§ **YOUR INSTRUCTIONS**:
Below is a listing; transcribe it exactly but without any images.

§ **RECORDS**:
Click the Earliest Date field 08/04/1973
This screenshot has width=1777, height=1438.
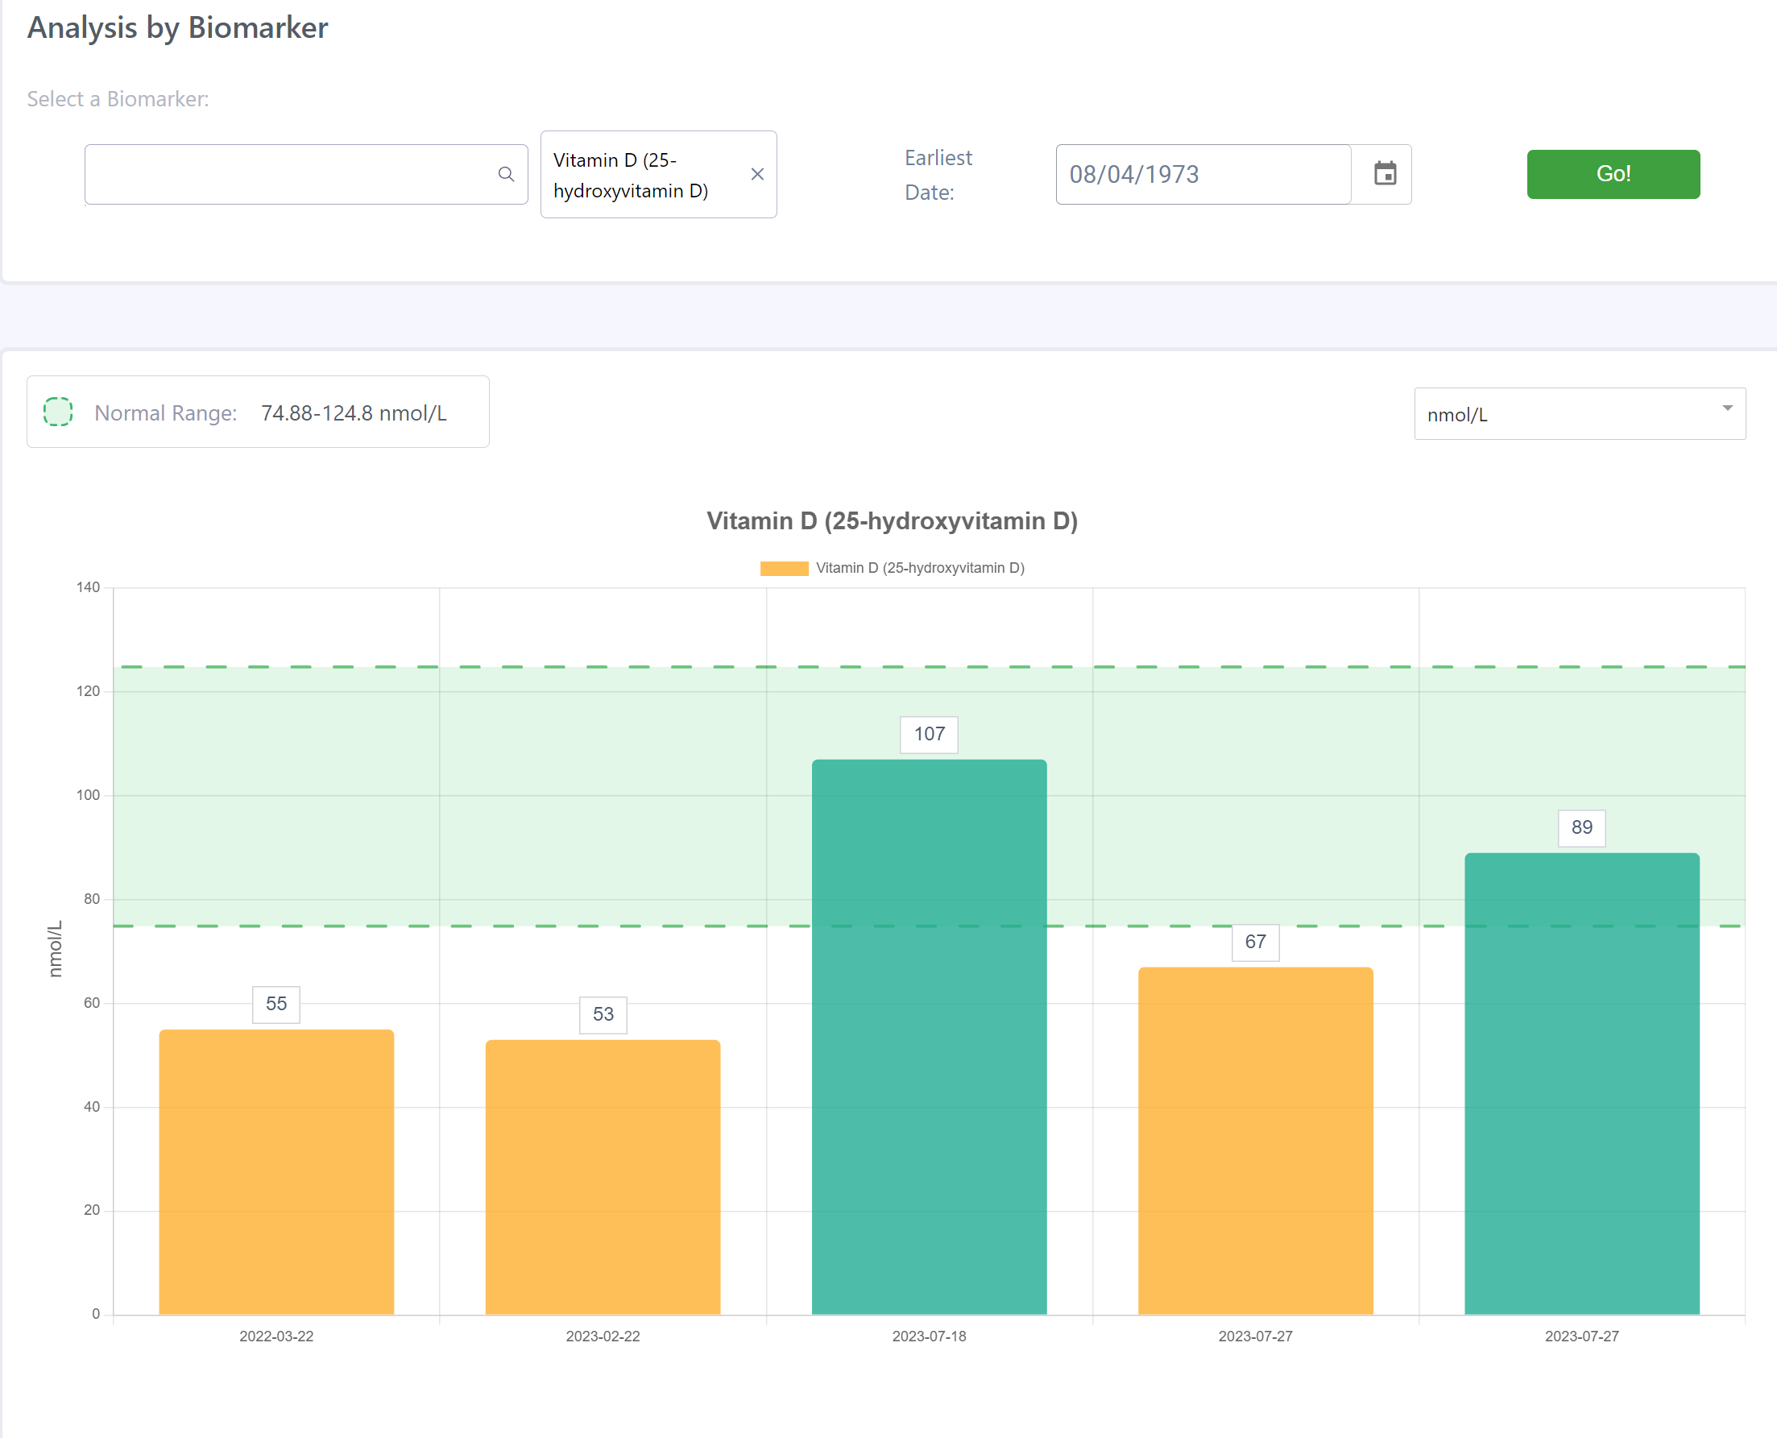(x=1202, y=174)
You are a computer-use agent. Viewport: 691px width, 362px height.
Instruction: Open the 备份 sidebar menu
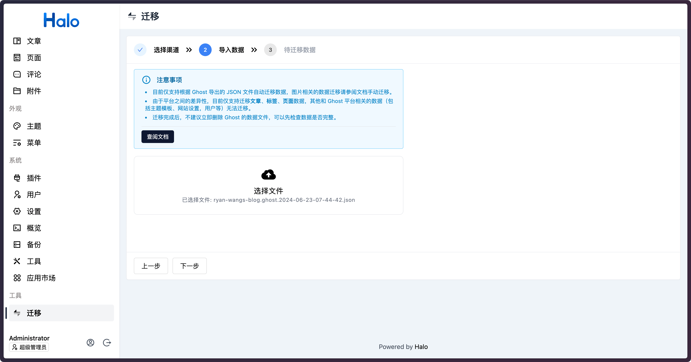(x=34, y=244)
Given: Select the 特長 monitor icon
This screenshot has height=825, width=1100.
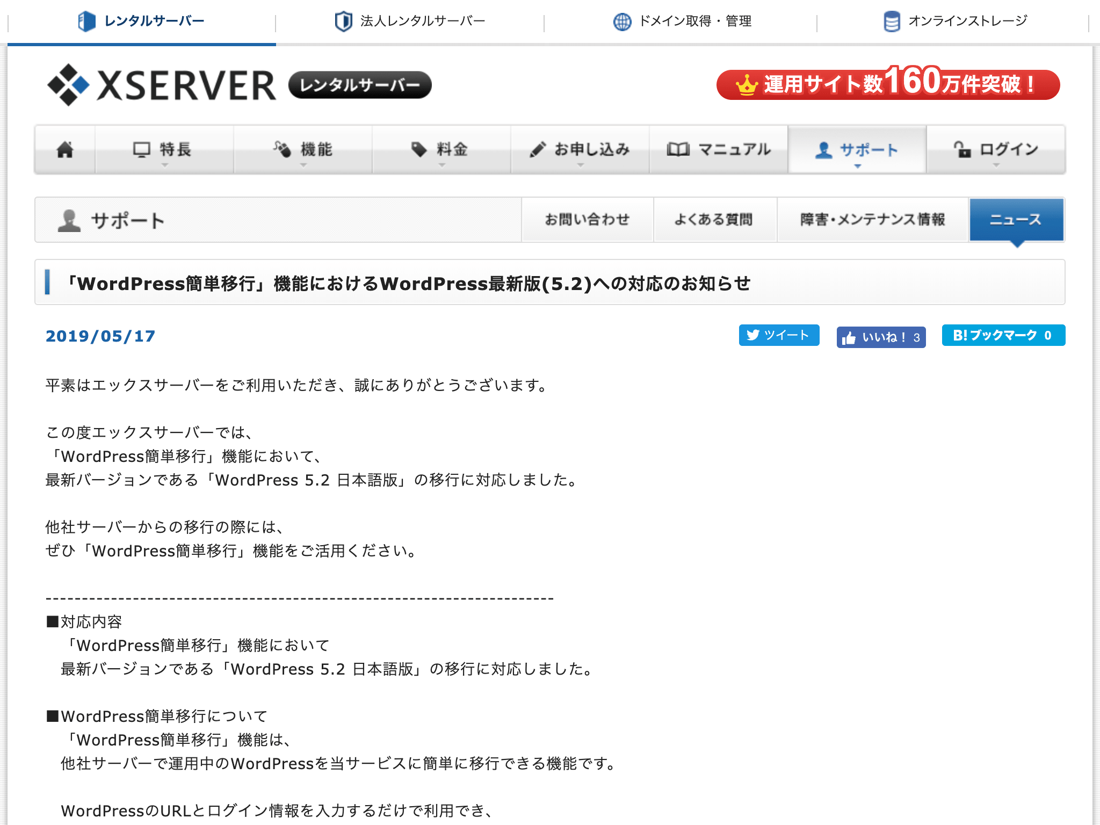Looking at the screenshot, I should (141, 149).
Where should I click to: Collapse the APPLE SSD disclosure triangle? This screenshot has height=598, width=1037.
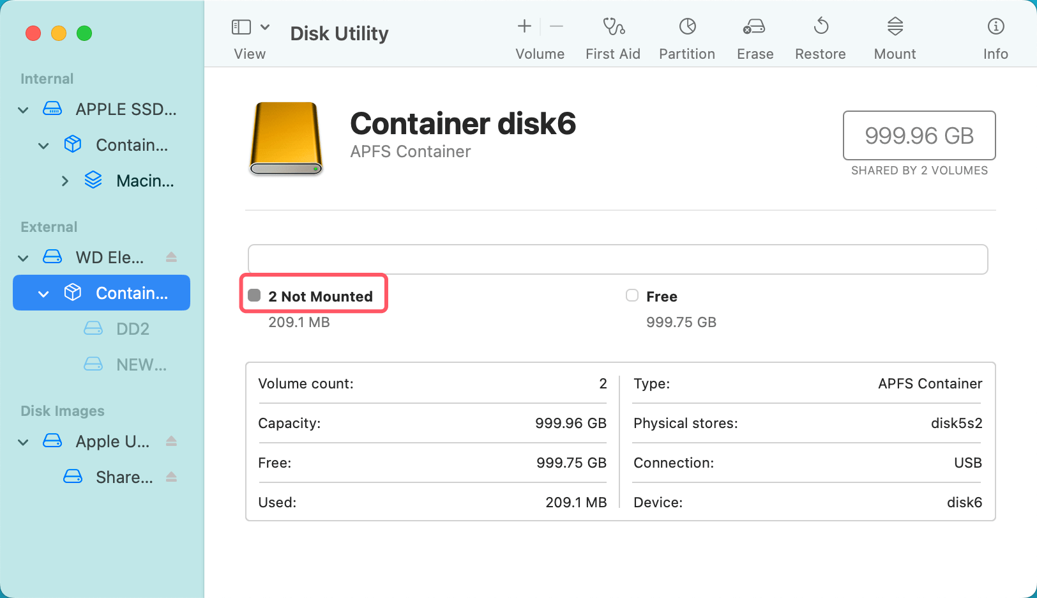click(x=22, y=109)
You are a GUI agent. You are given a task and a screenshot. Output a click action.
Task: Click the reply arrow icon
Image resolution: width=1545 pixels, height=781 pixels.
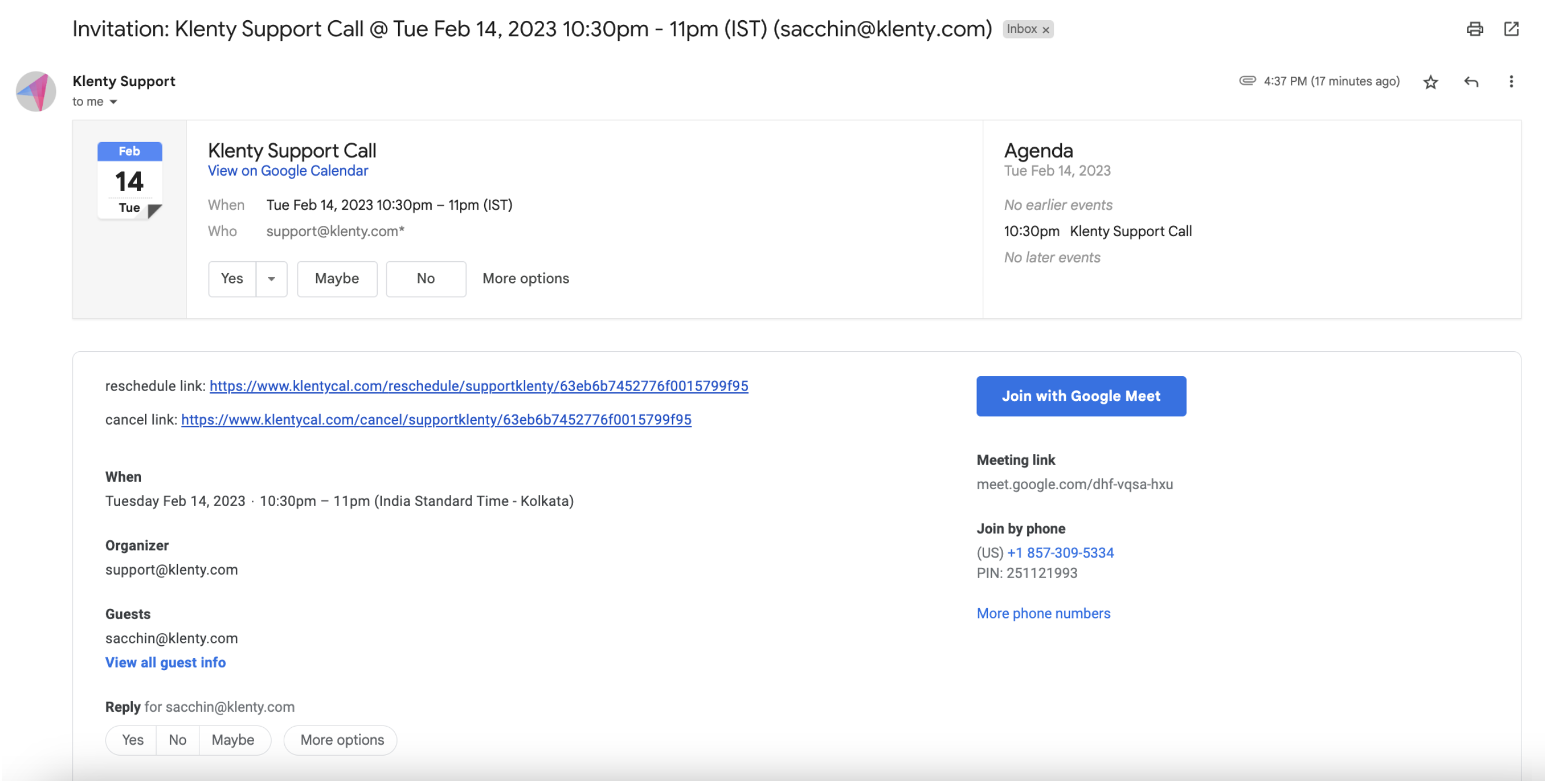[x=1471, y=82]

§ **EXERCISE SOLUTION**:
Click the Earliest Date field 08/04/1973
This screenshot has width=1777, height=1438.
(x=1202, y=174)
You are a computer-use agent. Viewport: 691px width, 362px height.
Instruction: Open the 备份 sidebar menu
(x=34, y=244)
Given: Select the 特長 monitor icon
This screenshot has height=825, width=1100.
Looking at the screenshot, I should (141, 149).
Where should I click to: Collapse the APPLE SSD disclosure triangle? This screenshot has height=598, width=1037.
click(x=22, y=109)
You are a GUI agent. You are given a task and a screenshot. Output a click action.
Task: Click the reply arrow icon
Image resolution: width=1545 pixels, height=781 pixels.
[x=1471, y=82]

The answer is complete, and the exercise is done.